◆ Rows on finding words and elements
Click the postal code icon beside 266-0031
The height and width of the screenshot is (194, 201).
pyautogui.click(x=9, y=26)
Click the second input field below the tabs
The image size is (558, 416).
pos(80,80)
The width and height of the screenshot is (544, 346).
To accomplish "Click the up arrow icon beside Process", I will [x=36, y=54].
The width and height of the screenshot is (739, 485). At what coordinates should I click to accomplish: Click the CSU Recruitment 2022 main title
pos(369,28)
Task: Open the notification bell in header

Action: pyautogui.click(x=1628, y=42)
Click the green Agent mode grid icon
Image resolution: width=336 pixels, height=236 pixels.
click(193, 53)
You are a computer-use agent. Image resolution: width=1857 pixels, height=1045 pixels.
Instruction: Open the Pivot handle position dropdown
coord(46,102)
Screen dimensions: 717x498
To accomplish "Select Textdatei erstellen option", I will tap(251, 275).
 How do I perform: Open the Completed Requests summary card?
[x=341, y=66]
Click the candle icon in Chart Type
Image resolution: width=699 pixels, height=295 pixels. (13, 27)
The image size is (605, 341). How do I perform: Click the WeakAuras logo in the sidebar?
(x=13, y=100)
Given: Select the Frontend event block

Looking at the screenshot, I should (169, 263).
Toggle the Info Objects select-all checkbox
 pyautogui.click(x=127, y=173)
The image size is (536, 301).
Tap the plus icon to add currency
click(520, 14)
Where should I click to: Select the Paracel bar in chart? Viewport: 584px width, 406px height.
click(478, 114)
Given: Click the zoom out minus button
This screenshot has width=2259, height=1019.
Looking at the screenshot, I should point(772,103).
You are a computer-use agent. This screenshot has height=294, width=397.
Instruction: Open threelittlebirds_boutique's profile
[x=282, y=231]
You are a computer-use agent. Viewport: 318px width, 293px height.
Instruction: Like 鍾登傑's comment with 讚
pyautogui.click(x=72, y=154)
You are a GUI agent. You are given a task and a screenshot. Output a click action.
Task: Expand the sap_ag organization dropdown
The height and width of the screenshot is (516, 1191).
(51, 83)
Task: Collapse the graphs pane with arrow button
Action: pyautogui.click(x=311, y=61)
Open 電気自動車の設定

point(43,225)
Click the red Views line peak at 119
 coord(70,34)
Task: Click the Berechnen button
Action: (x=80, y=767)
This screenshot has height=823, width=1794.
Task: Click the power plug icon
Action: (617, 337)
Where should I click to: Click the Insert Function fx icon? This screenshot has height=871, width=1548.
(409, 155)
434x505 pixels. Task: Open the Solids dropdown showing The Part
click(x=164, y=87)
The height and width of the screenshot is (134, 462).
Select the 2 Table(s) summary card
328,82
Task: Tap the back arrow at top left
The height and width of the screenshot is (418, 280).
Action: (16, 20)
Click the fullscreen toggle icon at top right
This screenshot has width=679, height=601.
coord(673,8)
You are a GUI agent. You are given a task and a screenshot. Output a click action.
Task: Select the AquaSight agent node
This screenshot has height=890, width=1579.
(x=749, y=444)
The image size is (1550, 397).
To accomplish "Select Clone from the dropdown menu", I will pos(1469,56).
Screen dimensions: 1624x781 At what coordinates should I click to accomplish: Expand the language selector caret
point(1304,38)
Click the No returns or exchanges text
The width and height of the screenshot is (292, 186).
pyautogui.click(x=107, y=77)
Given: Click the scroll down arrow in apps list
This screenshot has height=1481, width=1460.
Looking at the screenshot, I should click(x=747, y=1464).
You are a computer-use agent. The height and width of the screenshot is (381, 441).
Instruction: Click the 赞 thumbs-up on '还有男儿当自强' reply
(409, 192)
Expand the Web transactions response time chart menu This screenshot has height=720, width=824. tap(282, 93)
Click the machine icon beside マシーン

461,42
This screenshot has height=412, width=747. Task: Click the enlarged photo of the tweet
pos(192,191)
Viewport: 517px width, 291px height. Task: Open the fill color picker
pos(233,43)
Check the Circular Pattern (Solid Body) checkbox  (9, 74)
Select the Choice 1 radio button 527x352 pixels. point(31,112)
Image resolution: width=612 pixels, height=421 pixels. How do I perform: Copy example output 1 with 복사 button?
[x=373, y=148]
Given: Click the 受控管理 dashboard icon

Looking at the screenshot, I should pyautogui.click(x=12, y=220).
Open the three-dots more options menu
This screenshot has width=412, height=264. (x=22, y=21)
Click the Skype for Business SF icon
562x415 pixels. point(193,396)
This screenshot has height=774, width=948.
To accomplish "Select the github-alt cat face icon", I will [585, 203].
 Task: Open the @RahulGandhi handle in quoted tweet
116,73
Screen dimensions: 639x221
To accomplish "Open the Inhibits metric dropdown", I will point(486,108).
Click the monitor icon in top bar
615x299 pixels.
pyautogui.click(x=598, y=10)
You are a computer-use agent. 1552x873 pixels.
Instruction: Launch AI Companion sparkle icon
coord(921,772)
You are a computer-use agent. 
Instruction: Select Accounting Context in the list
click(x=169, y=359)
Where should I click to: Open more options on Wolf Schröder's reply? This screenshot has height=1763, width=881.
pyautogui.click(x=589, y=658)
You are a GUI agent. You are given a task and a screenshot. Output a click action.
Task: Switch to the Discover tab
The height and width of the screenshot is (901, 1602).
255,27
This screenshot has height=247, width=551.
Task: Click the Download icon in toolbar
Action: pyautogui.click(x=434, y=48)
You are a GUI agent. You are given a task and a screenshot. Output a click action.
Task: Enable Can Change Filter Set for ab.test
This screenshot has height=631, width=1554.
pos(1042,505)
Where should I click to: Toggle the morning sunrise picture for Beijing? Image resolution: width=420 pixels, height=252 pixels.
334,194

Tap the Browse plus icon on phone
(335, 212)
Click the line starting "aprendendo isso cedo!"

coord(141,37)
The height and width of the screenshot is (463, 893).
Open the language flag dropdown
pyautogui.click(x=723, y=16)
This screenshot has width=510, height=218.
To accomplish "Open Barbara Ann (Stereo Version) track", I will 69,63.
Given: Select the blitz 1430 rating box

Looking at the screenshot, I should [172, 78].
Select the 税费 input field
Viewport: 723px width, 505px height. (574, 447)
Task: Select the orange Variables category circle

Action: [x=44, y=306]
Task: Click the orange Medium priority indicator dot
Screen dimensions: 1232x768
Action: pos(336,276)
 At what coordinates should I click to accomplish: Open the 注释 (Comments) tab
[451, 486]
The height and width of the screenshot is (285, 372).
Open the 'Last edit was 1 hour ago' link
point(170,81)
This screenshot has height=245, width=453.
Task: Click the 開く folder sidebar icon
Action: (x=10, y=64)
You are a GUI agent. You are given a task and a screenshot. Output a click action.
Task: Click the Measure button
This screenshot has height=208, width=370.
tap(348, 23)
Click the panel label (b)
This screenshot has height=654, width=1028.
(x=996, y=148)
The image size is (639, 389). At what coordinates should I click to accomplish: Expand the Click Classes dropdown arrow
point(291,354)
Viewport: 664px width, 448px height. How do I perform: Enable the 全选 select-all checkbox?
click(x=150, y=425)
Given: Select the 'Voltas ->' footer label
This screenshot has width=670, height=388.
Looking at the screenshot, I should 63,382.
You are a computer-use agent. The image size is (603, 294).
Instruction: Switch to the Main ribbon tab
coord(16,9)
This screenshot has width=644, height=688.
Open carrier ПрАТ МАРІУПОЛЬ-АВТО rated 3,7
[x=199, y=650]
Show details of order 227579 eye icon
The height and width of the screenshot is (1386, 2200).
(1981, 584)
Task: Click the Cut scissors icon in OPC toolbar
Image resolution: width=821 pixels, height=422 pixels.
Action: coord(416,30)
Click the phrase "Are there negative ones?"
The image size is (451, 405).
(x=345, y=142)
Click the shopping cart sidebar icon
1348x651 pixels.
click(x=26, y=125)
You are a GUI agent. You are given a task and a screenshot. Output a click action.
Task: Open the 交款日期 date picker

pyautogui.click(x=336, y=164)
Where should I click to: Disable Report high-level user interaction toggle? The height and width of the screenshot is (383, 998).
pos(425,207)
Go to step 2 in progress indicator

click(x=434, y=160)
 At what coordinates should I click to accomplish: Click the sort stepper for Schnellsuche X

◆ Aim of the exercise
Copy the rows above verbatim, starting at the line containing "Image resolution: width=612" and ending at the line containing "This screenshot has width=412, height=264.".

◆ Answer to this problem
Image resolution: width=612 pixels, height=421 pixels. How do I perform: Copy example output 1 with 복사 button?
[x=373, y=148]
Given: Click the 受控管理 dashboard icon

Looking at the screenshot, I should pyautogui.click(x=12, y=220).
Open the three-dots more options menu
This screenshot has width=412, height=264. (x=22, y=21)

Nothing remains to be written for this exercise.